Tuesday, June 17, 2003
1.) Just Don't Do It
Part of what motivates me to maintain this blog is merely knowing that it is here and regarding it as a conscience-lever for prying thoughts from my head. However, at the same time I find myself fearful that I'll end up not really saying much of substance, but rather writing more about the process (especially the difficulty) of writing. Metawriting, if you will. It's not so much that I don't think of anything else worthwhile in the course of a day, nor come across something worth emphasizing or illustrating. I suppose it comes down to my ingrained habit of rationing my time, and deciding that I will only budget a certain amount of time for expressing a thought. And so, when I do express that thought, the desire is that I get it "right" the first time, hastily if need be, since I don't want to waste time editing, rephrasing, rejiggering, and worst of all, deleting chunks of text that may take several precious minutes to write.
At that point the realist (or pessimist?) in me comes out, and says, "You're not going to be able to say anything all that intricate, cogent or eloquent in 20-25 minutes, so just cough up some more self-deprecating patter and move on to the next distraction." OK, so that sounds a bit harsher than what I'm really thinking, but you get the idea: that my inner critic is already forcing me into writing something I'm not all that happy about, just for the sake of getting it out on the site.

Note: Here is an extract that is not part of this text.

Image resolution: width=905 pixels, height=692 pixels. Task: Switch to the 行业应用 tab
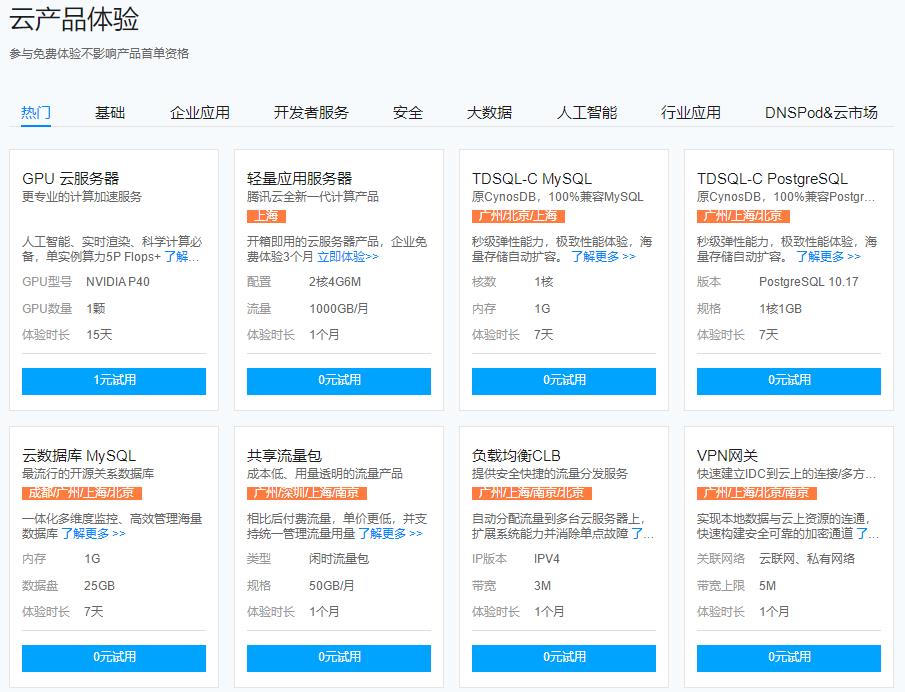tap(693, 113)
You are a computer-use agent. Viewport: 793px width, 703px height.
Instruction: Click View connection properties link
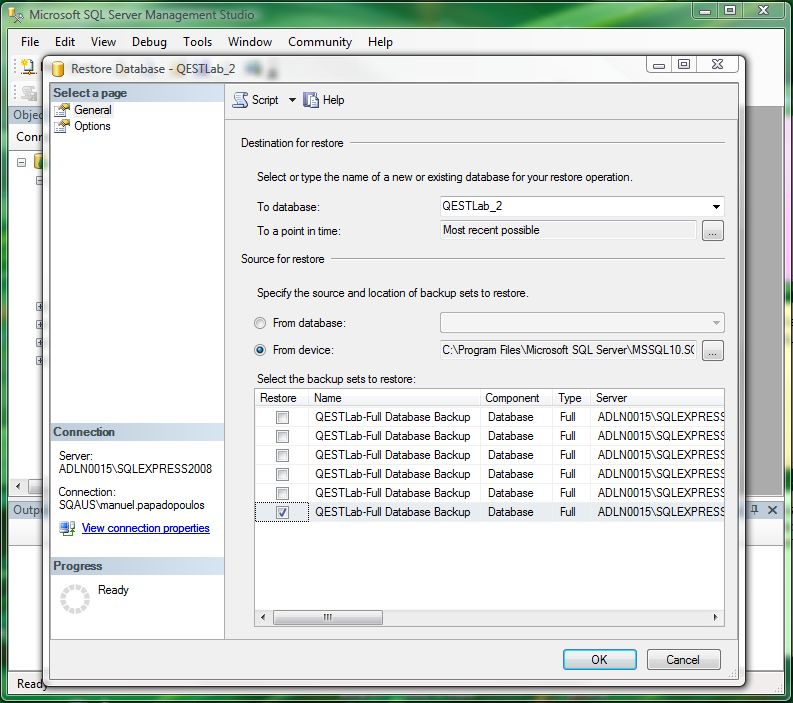pyautogui.click(x=145, y=529)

Very well then. As Dieter would say, this conversation has become tedious.
2.) Kicked Out
Cindy had her women's group meeting tonight at our house. She's hosted a few of these meetings, and when she does, I as a male am not allowed in. On other occasions that hasn't been much of a problem since I don't get home from work until late-ish anyway, and the meeting usually wraps up by that time. But today I worked from home, so when 6pm rolled around I had to make myself scarce and find someplace else to go on a weeknight. That turned out to be a blessing, and I spent a fair amount of time strolling around downtown Santa Cruz. It made me realize I should do that far more often than just for women's group meetings. Yep, I determined that I need some of that much-talked-about "me time".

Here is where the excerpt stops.